Fund Credit Quality Rating (FCQR) is aimed at enhancing its understanding for investors. The FCQR captures the Fund’s overall exposure to the default risk, based on the credit quality of individual securities in the portfolio. The objective is also to provide an independent opinion on its credit quality and act as a tool for the investors to evaluate the credit risk of such fund schemes.

The FCQR index should never be seen as a recommendation to purchase, sell, or hold a security/fund. It does not address or comment on the current market price, suitability for a particular investor or the prospective performance of the fund concerning appreciation, volatility of Net Asset Value (NAV), or yield of the fund.

In rating a Fund’s credit quality, it is important to evaluate the Fund’s investment strategy and portfolio credit risk. Also, it involves the evaluation of the credit quality of individual securities as well as the diversification of portfolios.

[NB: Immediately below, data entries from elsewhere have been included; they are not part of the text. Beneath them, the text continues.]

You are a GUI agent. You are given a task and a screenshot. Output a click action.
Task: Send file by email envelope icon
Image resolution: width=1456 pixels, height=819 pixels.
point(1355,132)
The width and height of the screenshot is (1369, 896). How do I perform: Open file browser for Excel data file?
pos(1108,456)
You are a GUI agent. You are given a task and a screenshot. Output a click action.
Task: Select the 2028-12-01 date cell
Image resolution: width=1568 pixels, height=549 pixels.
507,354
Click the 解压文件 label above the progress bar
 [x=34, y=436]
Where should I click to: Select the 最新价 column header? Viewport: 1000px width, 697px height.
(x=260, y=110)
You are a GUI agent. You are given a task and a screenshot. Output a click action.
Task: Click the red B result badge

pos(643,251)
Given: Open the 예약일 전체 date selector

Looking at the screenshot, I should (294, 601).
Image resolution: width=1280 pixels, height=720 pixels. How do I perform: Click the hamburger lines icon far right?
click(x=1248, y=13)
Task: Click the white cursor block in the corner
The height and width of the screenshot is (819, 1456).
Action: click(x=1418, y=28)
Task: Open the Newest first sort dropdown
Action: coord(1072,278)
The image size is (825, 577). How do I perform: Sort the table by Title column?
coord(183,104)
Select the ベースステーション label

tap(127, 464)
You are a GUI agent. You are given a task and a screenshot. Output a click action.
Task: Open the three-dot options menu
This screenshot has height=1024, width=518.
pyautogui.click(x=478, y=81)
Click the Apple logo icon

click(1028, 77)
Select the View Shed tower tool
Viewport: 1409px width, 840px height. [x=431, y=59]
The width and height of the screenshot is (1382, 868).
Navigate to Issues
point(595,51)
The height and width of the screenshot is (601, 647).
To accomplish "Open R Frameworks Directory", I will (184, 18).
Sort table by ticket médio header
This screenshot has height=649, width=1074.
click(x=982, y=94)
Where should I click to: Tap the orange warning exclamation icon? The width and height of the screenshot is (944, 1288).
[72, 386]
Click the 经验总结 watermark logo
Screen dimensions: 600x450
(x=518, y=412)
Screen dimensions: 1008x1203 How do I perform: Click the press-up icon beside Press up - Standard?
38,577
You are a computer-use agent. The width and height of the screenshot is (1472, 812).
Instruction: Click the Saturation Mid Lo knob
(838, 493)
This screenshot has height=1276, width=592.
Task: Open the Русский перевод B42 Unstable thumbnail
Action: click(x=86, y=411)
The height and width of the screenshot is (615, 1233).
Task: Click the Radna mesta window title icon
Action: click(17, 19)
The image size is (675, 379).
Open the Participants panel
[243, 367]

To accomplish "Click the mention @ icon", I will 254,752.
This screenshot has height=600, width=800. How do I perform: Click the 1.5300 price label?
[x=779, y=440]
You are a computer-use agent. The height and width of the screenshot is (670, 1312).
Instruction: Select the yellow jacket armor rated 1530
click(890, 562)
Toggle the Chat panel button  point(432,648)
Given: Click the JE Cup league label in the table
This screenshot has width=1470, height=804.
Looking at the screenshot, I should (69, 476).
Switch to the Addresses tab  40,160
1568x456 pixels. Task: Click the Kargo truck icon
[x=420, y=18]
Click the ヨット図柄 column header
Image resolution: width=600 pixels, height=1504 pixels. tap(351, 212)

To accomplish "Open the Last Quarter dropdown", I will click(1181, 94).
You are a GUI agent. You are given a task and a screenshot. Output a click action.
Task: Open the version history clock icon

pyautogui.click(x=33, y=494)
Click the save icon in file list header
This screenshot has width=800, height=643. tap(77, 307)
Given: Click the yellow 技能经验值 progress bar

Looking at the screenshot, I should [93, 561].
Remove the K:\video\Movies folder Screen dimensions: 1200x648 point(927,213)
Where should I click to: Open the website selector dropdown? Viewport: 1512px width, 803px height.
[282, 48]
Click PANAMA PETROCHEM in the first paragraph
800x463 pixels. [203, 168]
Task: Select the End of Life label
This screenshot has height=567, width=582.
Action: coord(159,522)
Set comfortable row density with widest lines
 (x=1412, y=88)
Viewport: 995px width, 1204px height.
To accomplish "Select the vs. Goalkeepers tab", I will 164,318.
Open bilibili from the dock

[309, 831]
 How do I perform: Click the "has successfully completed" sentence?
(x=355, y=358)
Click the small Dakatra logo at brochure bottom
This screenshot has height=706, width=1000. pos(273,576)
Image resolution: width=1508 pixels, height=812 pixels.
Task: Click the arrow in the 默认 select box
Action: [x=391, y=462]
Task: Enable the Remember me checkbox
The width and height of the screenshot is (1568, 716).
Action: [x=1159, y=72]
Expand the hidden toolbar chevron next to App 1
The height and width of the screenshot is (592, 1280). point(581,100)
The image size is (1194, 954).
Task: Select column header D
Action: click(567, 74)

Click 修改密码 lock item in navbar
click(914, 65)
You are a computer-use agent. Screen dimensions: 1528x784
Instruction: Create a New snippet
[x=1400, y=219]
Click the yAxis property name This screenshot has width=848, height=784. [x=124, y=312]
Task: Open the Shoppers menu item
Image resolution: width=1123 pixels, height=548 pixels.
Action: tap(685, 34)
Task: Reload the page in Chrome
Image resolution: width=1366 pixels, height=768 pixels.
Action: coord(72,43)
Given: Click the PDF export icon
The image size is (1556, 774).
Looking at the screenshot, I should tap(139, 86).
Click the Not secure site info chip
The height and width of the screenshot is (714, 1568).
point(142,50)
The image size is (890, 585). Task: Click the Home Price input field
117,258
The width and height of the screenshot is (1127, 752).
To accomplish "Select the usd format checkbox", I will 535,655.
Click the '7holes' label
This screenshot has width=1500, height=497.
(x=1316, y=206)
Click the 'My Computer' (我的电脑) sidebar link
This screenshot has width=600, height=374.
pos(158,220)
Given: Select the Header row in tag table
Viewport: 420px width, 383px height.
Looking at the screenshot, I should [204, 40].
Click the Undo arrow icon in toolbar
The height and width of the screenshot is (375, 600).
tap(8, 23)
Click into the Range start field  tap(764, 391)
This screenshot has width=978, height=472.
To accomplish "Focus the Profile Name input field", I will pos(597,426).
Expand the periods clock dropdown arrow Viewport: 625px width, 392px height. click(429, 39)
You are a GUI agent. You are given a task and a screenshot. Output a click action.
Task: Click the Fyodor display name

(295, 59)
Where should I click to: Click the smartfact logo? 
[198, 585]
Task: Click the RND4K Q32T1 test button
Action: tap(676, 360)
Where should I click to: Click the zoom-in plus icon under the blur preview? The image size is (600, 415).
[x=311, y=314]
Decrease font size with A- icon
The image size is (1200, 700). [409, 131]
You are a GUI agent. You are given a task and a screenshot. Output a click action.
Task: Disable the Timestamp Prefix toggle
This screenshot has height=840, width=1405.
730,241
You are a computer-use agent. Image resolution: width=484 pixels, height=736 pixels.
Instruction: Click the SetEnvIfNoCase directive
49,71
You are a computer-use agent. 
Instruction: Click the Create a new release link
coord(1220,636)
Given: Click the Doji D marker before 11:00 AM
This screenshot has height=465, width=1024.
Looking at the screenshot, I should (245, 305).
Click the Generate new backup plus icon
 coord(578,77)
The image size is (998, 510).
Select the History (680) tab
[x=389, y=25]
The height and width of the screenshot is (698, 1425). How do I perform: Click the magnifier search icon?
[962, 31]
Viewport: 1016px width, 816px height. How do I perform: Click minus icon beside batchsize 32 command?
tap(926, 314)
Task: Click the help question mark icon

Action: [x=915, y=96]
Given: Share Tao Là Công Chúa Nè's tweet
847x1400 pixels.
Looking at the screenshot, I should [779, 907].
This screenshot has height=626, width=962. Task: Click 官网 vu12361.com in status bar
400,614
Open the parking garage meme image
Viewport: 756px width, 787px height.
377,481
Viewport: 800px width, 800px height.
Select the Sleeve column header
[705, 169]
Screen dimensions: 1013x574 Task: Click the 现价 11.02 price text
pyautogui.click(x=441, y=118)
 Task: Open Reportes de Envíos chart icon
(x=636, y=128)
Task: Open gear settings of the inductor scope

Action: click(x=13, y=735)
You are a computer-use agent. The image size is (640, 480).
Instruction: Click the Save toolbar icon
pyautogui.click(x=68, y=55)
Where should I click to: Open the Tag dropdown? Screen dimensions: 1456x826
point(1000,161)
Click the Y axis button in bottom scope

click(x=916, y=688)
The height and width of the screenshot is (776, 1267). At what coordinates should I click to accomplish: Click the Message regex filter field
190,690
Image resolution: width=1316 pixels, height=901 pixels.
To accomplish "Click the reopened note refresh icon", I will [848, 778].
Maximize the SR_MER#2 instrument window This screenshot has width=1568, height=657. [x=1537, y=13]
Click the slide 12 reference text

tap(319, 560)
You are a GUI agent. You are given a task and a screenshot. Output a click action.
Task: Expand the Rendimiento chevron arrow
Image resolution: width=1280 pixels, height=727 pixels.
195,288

A quick overview of the mutual funds scheme in Nigeria shows that 48.5% of the listed 134 funds recorded positive growth in January 2022, while 27.6% of the listed funds closed flat and 23.7% of the funds recorded price decrease in the reviewed month. Although, on average, the market recorded a 0.02% negative ROI, the industry net asset value increased from N1.41 trillion recorded as of 31st December 2021 to maintain a balance of N1.42 trillion by the end of January 2022.

Over the years, the hurdles faced by Fund Managers resulted from challenging macroeconomic conditions, political instability, and foreign exchange volatility. However, Private Equity Firms (PEFs) continue to identify ways to transform their portfolio and deliver long-term value, whilst taking advantage of the opportunities presented by a growing consumer market amongst other trends.

In a symposium titled “Capital Market Inclusion as a Vehicle for achieving Economic Growth and Inclusion” held in Abuja on Tuesday, June 21st, 2022, the Director-General of SEC outlined some factors that will drive inclusion in the market. According to him, Availability, Affordability, Accessibility, Awareness and Adequacy of capital market products will drive inclusion in the market across the country.

Considering the trends of Mutual Funds in Nigeria, there is considerable growth potential, and therefore the need for Asset Managers and Regulators to actively support the awareness drive of the benefits and stability that this Asset class brings to the market.